Ayer me sentí como una reacción química, si es válido decirlo así.  Después de escribir en la mañana un rato, tuve en mente ir a comer al Rincón Vegetariano, en Sabana Grande, que cierra a las 3:30 PM; pero tenía primero que pasar buscando un dinero para luego ir al estacionamiento a pagar la mensualidad.  Y después de todo, ir por mis masajes Ceragem.  Pero la cosa se complicó y mi humor fluctuó, así como mis energías.  De allí mi apreciación de “reacción química”, reacción química que somos al definirse el estado de nuestro cuerpo por el tipo de emoción que nos embargue:  ansiedad y estrés da como resultado un cuerpo irritado y tenso, al tal punto que empecé a sentir mi acúfeno algo más alto.

Así como que somos los afectados por el tinnitus, a la mar de sensibles respecto de los estímulos.  Como si uno anduviera siempre pendiente de medir la vida a través de la vara del acúfeno que suena en nuestra cabeza.

El asunto quedó así:  busqué el dinero, fui al estacionamiento y pagué, miré el reloj y constaté que ya no tenía tiempo para ir a comer al restaurante; me fui, entonces, a los masajes, olvidando que el bendito restaurante cerraba a las 3:30 PM, hora en que precisamente salía del consultorio de la terapeuta.  De paso, había una paciente en mi horario cuando llegué.

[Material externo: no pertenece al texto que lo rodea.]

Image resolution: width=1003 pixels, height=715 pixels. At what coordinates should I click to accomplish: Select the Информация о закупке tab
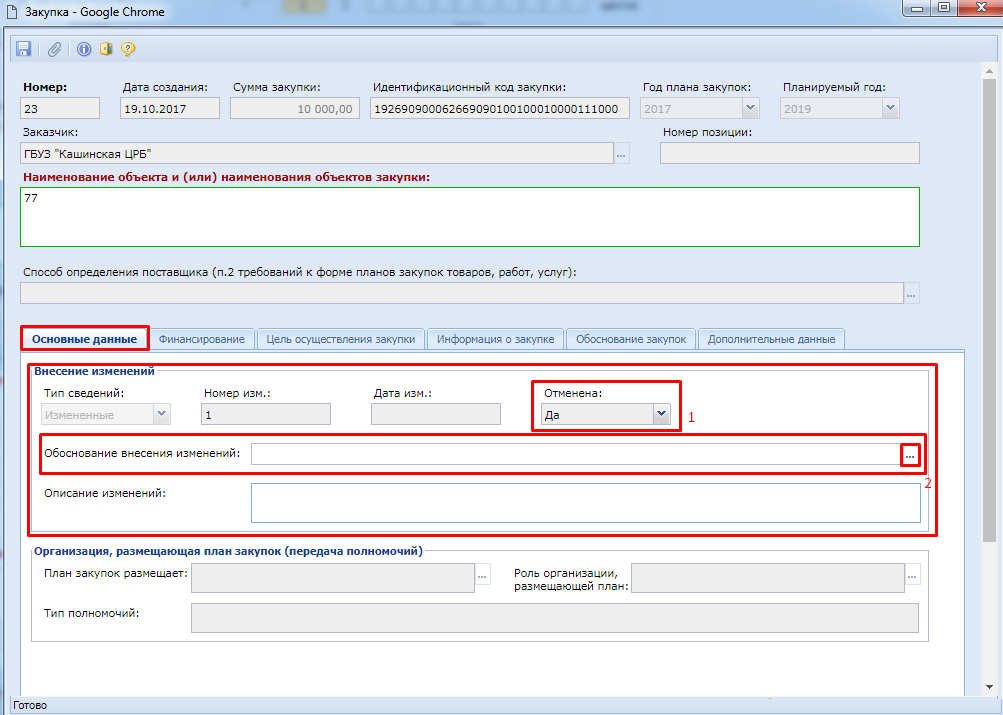[496, 339]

En estampida, fustigado por el hambre, me fui a preparar mis alimentos a casa.  ¡Qué remedio!  Tenía un ataque de hambre, como pocas me han dado, y eso se lo atribuyo a la serie de experimentaciones a la que estoy sometiendo mi organismo con los médicos, las dietas y los tratamientos.  Comí y, mágicamente, todo se arreglo, ipso facto.  Me sentí de lo mejor; cambió el mundo, mi percepción y el humor, hasta bajó el acúfeno.

Así, restañado, me fui a la Cinemateca y miré una película china, en el ciclo que les he dicho, llamada Tu y yo (2.005), de Ma Liwen.  La disfruté, y en ese rato descargué el peso de mis pasados apuros.  Película sencilla, como si fuera experimental, al natural, retrato de una conflictiva pero amorosa relación entre una adolescente y una anciana.

Finalmente, por haber almorzado tarde, cené como a las 9:30 PM, y dormí una noche buena.